Bij de geëvalueerde projecten is regelmatig sprake van schade als gevolg van zettingen en het gebruik van de locatie en derhalve de noodzaak tot herstelwerkzaamheden. De in tabel 2 opgestelde hypothese ten aanzien van het toepassingsgebied gaat uit van een situatie waarbij geen beschadiging van de bovenafdichting is opgetreden als gevolg van zettingen en het gebruik van de locatie.

Tabel 2: Toepassingsgebied ten aanzien van (initiële) waterdoorlatendheid (hypothese) van bovenafdichting met civieltechnische verhardingsmaterialen

Type verhardingsmateriaal

Laagdikte1
[cm]

Validatierange
[mm/jaar]

 

 

5

10

>20

beton

10-15

 
 
 

asfalt/bitumen

6-8

 
 
 

vloeistofdichte bestrating

8-20

 
 
 

Toelichting:

 

toepasbaar

 

toepassingsgebied niet onderkend/niet duidelijk

 

niet toepasbaar

Aan de toepassingsvoorwaarde van 20 mm/jaar voor de waterdoorlatendheid kan bij alle beschouwde civieltechnische verharingsmaterialen worden voldaan, terwijl 5 mm/jaar als niet haalbaar wordt geacht.

Levensduur
De in de praktijk gehanteerde range van toepassingsvoorwaarden ligt tussen de 10 en 50 jaar, met een duidelijke voorkeur voor 50 jaar. De levensduur van civieltechnische verhardingsmaterialen bedraagt onder normale omstandigheden meer dan 50 jaar, gebaseerd op de lange ervaring met deze materialen in de civiele techniek. Bij blootstelling aan verontreinigd water (b.v. percolaat, oplosmiddelen) kan de levensduur aanzienlijk afnemen. Daarnaast kan de levensduur afnemen als gevolg van het gebruik van de locatie.

Zettingen/zettingsverschillen
De range van toepassingsvoorwaarden ligt voor het aspect zettingen tussen de 5 en 25 mm. De beschouwde civieltechnische verhardingsmaterialen zijn slecht bestand tegen ongelijkmatige belastingen, waardoor als gevolg van zettingen scheurvorming kan optreden. Beton kan zeer goed drukspanningen, maar geen trekspanningen opnemen.

De optredende zettingen en zettingsverschillen worden bepaald door de toekomstige bovenbelasting. Deze bovenbelasting wordt bepaald door:

  • de dikte van de zand/funderingslaag als ophoging onder de constructies;
  • de toe te passen dikten aan verhardingsmaterialen;
  • de bovenbelasting vanuit het toekomstig gebruik van de locatie.

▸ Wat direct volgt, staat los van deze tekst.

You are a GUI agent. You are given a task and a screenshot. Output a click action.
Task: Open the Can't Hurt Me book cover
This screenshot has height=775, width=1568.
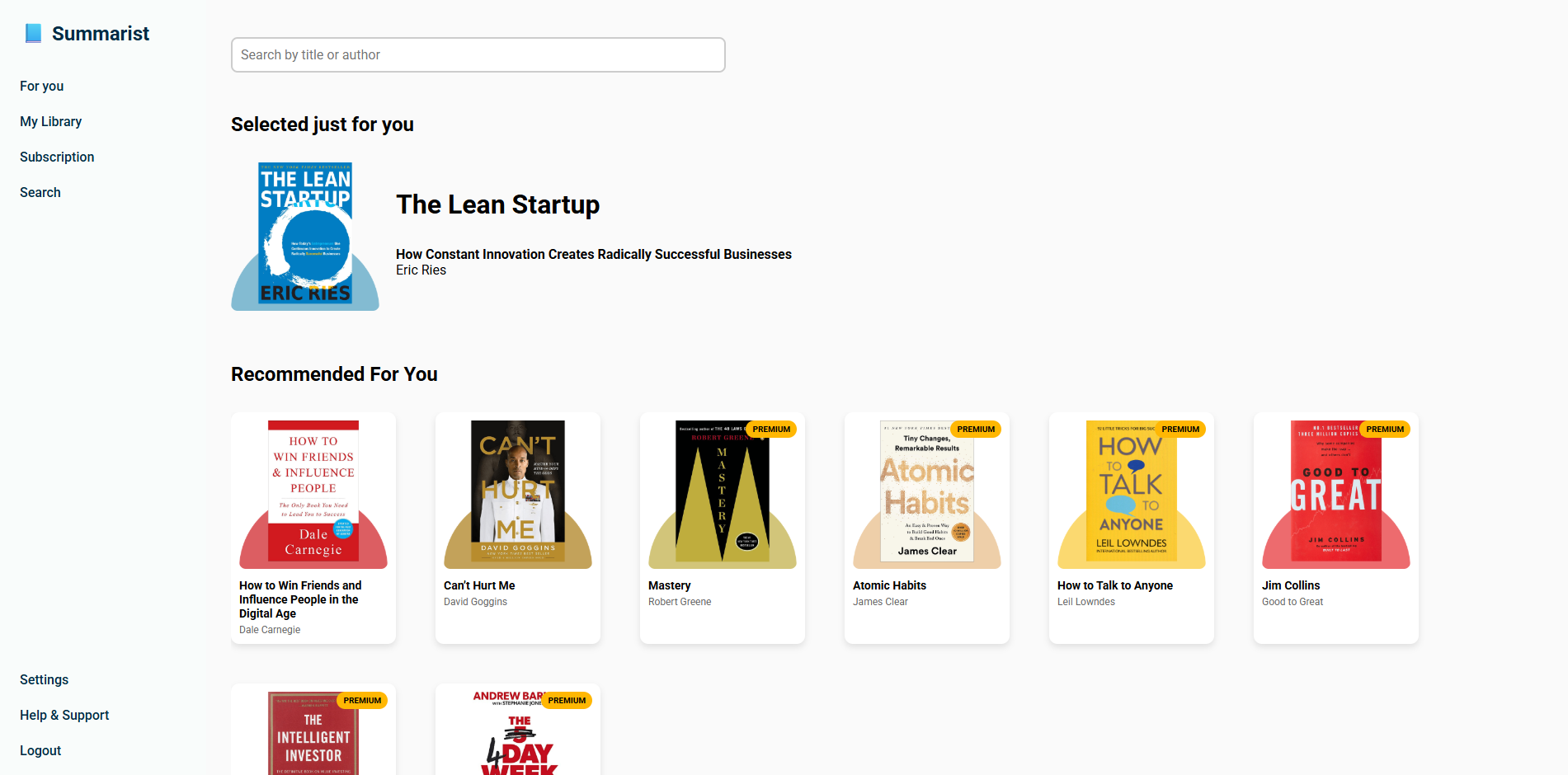[518, 495]
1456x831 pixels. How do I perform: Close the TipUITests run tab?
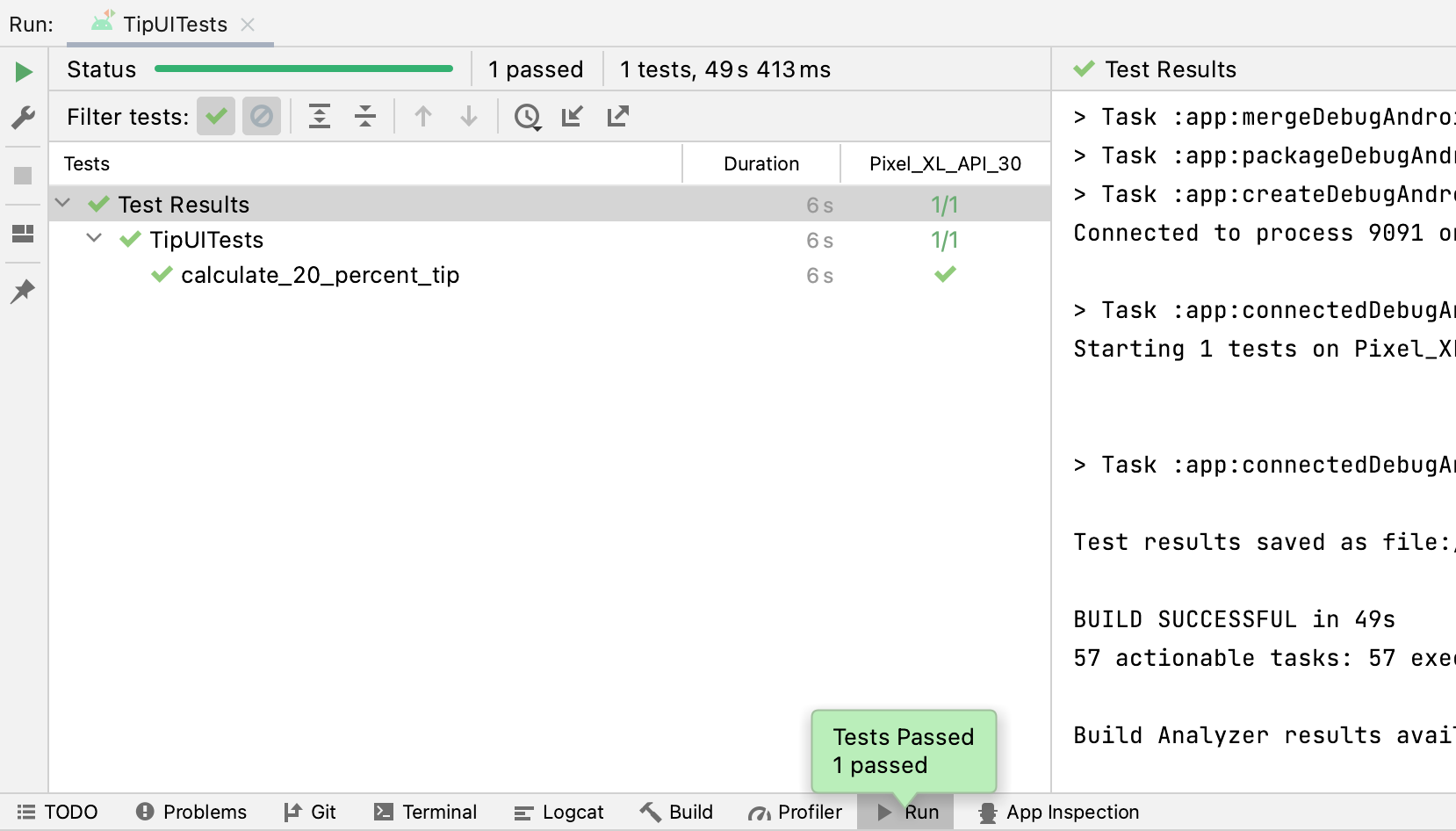[249, 25]
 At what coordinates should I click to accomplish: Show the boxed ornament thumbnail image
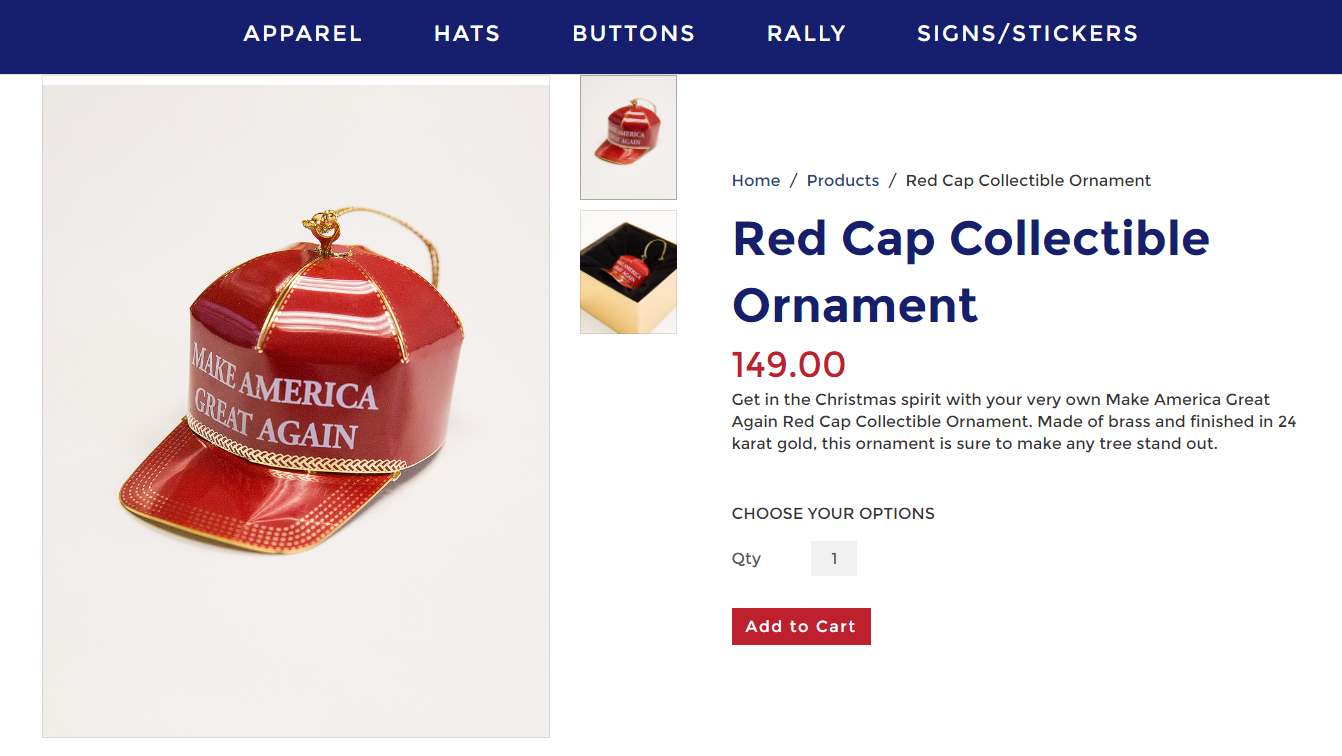(x=628, y=272)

Gezien de mogelijk grote variatie in bovenbelasting zal er bij toepassing van civieltechnische afdichtingsmaterialen een grote spreiding aanwezig zijn in de bovenbelasting. Eventueel kan ook gebruik worden gemaakt van lichte funderingsmaterialen om de bovenbelasting te beperken.

Bij een aantal geëvalueerde projecten is schade opgetreden als gevolg van zettingsverschillen. Zettingen kunnen worden gemeten door bouten in aanwezige bebouwing en de afdichtingsconstructies aan te brengen.

Uitloging
Onder normale omstanigheden zal geen uitloging plaatsvinden. Onder agressieve omstandigheden kan vanuit teerasfalt mogelijk uitloging plaatsvinden van PAK, waardoor mogelijk niet kan worden voldaan aan de gestelde eisen van het Besluit bodemkwaliteit.

In Tabel Checklist risicofactoren en mogelijkheden effectvoorkomende of - beperkende maatregelen wordt aandacht besteed aan de wijze waarop aan de toepassingvoorwaarden kan worden voldaan. Belangrijk is om hiermee in de verschillende stappen van het proces van planvorming, uitvoering en nazorg rekening te houden.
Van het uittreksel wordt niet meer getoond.